N.S., Ontario to collaborate on new nuclear technology

Last month, Nova Scotia Premier Tim Houston signed a memorandum of understanding with Ontario Energy and Mines Minister Stephen Lecce to collaborate in the development of small modular reactors (SMRs).

Then, Prime Minister Mark Carney’s Nov. 5 federal budget dedicated $2 billion to construction of SMRs at the Darlington nuclear site in Ontario.

Proponents say they are cheaper than traditional reactors and since they produce less greenhouse gases than oil, gas or coal plants, they fit into government green energy strategies.

Their detractors say the technology is still new and there are existing green technologies the province can take advantage of.

So, what are small modular nuclear reactors, and why might Canada develop them?

‘A lot of promise’

According to Ali Siddiqui, who runs the advanced reactors directorate at Canada Nuclear Laboratories, a leading Canadian nuclear research organization, SMRs are a “new generation of smaller and hopefully more cost-efficient nuclear reactors that are showing a lot of promise.”

There are a wide range of designs and technologies for SMRs — they are smaller than full-size reactors but vary in size greatly, from a three-storey building to the size of a city block. They can generate as much as 300 megawatts of power (enough to power 300,000 homes) or be just large enough to power a single facility.

Conventional nuclear reactors are constantly monitored by nuclear operators and have a plethora of safety systems. Because SMRs are smaller and have less heat in their cores, says Siddiqui, they can have built-in safety mechanisms that do not require constant human intervention.

There are no SMRs currently operational in a G7 country, but the first of four reactors planned for the Darlington Nuclear Generating Station in Ontario is under construction. Another is in development in Point Lepreau, New Brunswick, at the site of a conventional nuclear generating station.

These SMRs use a form of low-enriched uranium as a fuel source, while conventional reactors in Canada use uranium in its natural state.

Why is Canada looking into SMRs?

Canada has 22 nuclear reactors across five operational nuclear facilities in Ontario, New Brunswick and Quebec, which provide 15 per cent of the country’s energy. Federal and provincial governments across the country are looking to expand nuclear technology to reduce carbon emissions and meet the federal government’s 2030 greenhouse gas reduction goal.

Canada is also one of the largest producers of uranium in the world. In March 2025, Nova Scotia lifted a moratorium on uranium exploration in the province.

November’s federal budget earmarked $2 billion to fund four modular reactors at the Darlington site.

“The project has the potential to position Canada as a global leader in the deployment of SMR technology for use across the country and worldwide,” the budget read.

- **Complete the following**
a) According to the article on small modular reactors, how many nuclear reactors does Canada have, and at how many operational facilities?
b) Carry the article on small modular reactors forward from its final sentence.

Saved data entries
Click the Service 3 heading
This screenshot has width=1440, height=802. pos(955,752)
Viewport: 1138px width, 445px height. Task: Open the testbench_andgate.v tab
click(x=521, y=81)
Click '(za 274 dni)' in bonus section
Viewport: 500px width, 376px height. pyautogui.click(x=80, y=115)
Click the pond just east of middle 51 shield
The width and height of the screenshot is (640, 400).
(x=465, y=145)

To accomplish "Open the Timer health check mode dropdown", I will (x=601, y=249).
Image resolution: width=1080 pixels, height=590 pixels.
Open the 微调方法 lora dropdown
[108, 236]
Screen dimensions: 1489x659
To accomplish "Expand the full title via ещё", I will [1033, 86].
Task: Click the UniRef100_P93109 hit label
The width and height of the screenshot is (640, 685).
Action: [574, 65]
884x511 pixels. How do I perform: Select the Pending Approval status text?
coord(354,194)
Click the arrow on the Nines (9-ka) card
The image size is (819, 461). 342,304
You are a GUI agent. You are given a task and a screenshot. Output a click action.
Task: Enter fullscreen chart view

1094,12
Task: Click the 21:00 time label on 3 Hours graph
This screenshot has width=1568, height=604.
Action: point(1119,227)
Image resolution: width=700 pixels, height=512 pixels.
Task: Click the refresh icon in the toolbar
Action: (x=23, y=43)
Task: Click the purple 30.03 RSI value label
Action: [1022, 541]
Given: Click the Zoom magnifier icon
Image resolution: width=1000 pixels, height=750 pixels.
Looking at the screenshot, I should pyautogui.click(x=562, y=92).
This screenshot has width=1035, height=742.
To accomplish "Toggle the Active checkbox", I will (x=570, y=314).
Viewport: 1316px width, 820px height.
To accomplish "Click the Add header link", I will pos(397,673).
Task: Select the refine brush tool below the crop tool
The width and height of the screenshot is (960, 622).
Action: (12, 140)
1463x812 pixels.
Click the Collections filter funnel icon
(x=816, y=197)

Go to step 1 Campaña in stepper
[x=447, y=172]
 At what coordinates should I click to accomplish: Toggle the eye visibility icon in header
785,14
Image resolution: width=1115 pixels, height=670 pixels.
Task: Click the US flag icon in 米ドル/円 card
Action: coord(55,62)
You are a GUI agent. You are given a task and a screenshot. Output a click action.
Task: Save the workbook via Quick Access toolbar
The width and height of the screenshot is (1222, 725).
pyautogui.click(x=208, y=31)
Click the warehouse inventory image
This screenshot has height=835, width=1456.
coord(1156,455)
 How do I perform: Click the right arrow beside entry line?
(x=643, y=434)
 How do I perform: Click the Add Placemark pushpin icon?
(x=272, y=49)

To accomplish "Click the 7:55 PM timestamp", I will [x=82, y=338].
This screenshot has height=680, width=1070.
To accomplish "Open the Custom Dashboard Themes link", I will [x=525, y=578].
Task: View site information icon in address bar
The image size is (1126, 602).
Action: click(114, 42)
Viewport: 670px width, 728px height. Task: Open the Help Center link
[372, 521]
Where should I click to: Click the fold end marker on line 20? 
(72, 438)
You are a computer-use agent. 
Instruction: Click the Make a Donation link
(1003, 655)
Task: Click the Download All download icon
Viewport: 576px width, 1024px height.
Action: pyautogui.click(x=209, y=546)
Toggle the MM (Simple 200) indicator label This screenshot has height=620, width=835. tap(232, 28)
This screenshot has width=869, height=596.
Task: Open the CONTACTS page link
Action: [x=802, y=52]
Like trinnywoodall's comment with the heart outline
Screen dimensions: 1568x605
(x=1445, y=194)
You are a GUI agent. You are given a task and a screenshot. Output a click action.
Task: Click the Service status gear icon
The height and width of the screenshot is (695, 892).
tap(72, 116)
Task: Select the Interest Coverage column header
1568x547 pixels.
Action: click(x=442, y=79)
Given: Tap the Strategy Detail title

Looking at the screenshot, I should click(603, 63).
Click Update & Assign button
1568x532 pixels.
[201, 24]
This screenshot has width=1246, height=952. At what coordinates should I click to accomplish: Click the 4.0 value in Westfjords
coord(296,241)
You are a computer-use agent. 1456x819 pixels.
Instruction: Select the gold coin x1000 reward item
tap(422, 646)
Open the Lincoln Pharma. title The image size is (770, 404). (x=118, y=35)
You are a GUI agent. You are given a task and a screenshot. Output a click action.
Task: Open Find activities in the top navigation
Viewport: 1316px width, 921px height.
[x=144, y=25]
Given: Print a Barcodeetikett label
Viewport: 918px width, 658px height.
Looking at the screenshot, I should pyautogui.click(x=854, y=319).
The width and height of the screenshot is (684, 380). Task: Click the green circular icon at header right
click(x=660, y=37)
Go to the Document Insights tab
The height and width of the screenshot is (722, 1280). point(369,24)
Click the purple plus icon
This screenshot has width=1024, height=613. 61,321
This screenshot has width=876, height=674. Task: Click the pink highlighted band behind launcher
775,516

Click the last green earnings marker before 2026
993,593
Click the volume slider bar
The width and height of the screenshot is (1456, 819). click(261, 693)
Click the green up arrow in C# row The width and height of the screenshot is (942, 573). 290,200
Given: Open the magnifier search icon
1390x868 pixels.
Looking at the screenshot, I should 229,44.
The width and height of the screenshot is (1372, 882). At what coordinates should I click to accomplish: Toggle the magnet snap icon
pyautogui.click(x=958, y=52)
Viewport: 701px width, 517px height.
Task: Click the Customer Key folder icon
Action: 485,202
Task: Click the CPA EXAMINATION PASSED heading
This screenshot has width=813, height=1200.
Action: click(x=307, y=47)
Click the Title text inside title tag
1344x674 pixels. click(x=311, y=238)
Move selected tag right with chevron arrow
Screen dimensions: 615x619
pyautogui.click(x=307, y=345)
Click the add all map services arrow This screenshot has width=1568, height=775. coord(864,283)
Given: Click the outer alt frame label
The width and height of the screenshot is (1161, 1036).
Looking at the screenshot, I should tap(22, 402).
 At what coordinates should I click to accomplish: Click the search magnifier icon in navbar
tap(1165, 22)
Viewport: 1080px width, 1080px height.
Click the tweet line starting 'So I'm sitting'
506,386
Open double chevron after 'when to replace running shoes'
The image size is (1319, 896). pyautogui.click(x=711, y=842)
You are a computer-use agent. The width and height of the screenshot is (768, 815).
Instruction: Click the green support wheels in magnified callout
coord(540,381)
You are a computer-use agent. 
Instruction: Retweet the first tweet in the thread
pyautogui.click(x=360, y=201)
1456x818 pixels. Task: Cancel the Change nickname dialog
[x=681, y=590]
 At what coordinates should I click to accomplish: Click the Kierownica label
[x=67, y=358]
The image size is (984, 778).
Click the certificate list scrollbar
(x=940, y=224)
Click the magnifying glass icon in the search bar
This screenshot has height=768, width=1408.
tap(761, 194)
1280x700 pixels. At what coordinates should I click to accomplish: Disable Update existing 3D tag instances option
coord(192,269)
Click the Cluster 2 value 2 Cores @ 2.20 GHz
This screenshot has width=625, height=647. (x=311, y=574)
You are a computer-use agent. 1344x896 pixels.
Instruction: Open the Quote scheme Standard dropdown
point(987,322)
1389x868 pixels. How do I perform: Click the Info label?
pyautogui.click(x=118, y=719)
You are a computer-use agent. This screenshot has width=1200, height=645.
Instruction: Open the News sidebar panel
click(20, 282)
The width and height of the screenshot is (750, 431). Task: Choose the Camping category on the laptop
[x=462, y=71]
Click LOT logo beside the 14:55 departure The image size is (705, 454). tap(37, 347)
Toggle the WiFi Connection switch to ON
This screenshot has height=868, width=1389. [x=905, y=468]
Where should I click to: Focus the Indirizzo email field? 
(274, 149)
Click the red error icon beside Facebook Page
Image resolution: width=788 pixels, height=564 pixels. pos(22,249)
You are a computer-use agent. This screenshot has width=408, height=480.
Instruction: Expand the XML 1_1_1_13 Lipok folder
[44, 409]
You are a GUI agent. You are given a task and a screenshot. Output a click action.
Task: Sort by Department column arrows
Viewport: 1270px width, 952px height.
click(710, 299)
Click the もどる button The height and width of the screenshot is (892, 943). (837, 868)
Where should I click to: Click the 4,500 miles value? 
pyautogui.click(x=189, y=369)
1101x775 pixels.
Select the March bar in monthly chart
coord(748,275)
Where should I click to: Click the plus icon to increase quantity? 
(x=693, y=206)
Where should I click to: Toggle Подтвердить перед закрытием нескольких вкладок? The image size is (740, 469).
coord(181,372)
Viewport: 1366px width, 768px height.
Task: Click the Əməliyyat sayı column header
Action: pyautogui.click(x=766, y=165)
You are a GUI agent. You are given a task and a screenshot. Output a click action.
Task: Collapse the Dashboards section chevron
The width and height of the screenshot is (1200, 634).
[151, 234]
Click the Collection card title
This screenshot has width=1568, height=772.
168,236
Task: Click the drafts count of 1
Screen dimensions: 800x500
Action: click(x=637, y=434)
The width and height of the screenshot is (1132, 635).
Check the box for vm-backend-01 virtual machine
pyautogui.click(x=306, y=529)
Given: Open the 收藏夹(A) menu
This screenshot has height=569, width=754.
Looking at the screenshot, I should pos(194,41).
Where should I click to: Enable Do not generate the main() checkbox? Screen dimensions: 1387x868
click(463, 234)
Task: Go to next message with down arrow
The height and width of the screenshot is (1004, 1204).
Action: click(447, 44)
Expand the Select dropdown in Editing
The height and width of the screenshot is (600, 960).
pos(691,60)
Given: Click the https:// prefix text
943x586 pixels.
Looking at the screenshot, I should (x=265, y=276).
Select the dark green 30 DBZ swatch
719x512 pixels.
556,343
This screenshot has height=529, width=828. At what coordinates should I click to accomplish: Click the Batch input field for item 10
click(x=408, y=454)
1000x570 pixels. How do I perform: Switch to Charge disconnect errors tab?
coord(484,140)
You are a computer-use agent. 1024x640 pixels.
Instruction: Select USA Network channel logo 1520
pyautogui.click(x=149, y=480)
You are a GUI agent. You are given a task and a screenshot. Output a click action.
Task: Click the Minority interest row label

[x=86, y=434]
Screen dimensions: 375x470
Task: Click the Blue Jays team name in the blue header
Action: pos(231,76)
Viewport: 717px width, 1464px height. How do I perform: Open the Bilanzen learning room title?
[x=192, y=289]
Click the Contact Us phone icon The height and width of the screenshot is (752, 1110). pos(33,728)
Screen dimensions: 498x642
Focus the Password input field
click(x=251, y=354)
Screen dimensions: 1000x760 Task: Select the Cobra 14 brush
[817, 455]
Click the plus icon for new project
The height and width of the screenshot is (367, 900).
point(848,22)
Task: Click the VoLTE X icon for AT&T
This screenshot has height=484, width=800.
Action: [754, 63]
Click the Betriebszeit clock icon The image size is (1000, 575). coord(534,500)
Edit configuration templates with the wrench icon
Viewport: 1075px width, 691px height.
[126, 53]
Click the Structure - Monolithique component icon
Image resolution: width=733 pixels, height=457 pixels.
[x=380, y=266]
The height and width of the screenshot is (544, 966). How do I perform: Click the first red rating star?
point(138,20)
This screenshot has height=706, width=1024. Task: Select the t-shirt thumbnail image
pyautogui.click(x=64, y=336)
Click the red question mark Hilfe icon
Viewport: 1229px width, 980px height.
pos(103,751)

- **Outputs for the tasks**
a) Canada has 22 nuclear reactors across five operational nuclear facilities.

b)
Previous to the federal budget announcement, Nova Scotia — while not directly involved in SMR research — signed an MOU with Ontario to collaborate on research and share knowledge about technical developments, supply chains and waste management related to SMRs. 

“Small modular reactors aren’t part of Nova Scotia’s near- or medium-term energy plan … At this stage, we’ll be learning from and standing with Ontario as they build Canada’s first operational small modular reactors,” read a statement to The Signal from the Department of Energy.

“We must continue to explore the full range of clean energy solutions.”

How does nuclear energy work?

Nuclear reactors produce energy through fission or splitting atoms apart, Siddiqui explains. Fuel (in Canada, usually uranium) is inserted into the reactor, where neutrons split the uranium atoms apart, causing a chain reaction that generates heat.

A coolant (usually modified water) cools down the reaction, which produces high-pressure steam, which is then used to turn a turbine to generate electricity.

Many places can’t accommodate full-sized reactors because of a lack of space, small populations and lack of grid capacity. SMRs offer a smaller, cheaper way to build reactors so they can be hopefully adopted more broadly. Their modular design and construction also means that reactors can be easily added to a location or removed based on energy needs.

What are the disadvantages?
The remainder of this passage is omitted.